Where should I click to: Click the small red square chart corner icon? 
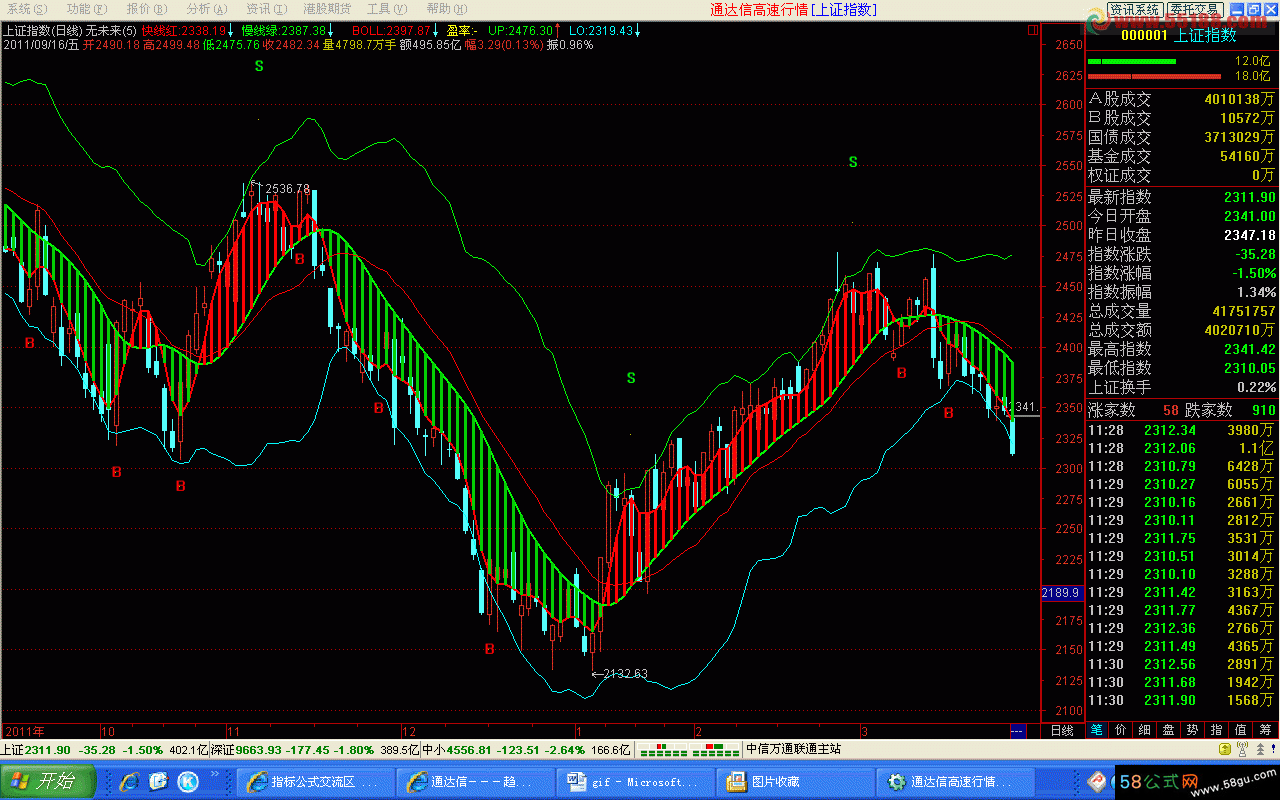(1032, 31)
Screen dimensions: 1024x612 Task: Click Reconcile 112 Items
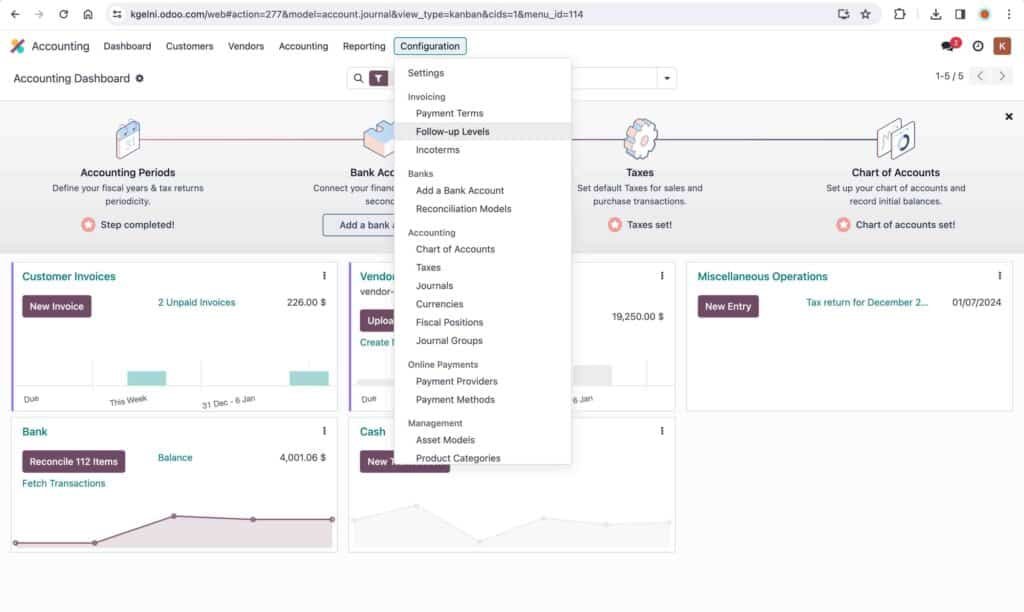coord(73,461)
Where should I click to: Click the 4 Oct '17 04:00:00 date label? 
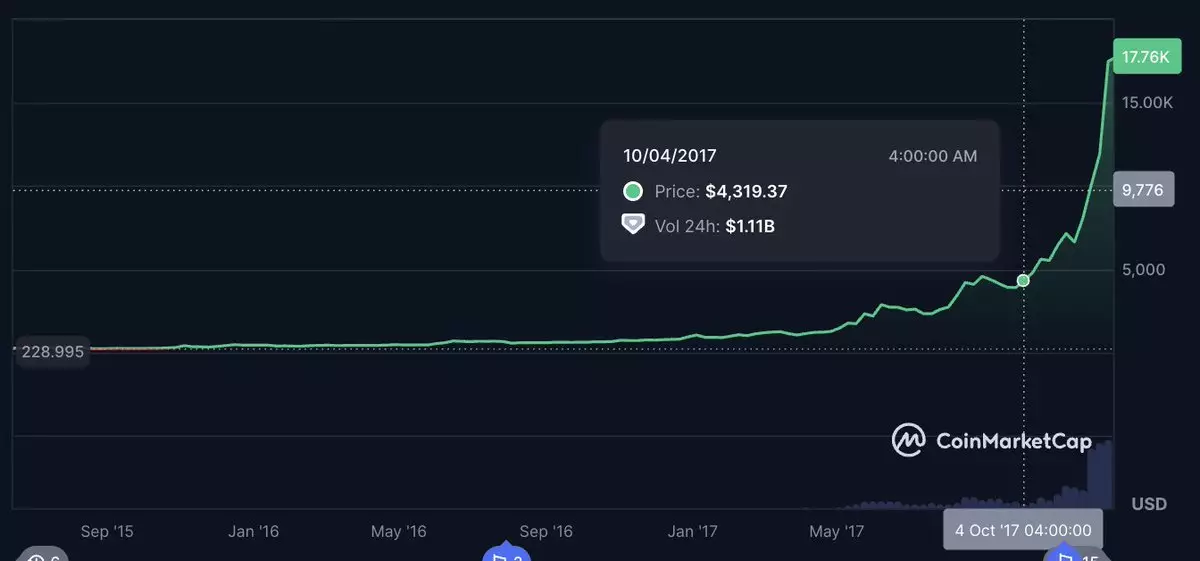pos(1023,530)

[WHAT IS EXPECTED] Exact lines, nothing more: output the one with "Screen dimensions: 1024x612" and every later line through the end of the data, skipping pictures.

[TASK ANSWER]
Screen dimensions: 1024x612 Task: Click Reconcile 112 Items
coord(73,461)
Where should I click to: Click the 4 Oct '17 04:00:00 date label? 
pos(1023,530)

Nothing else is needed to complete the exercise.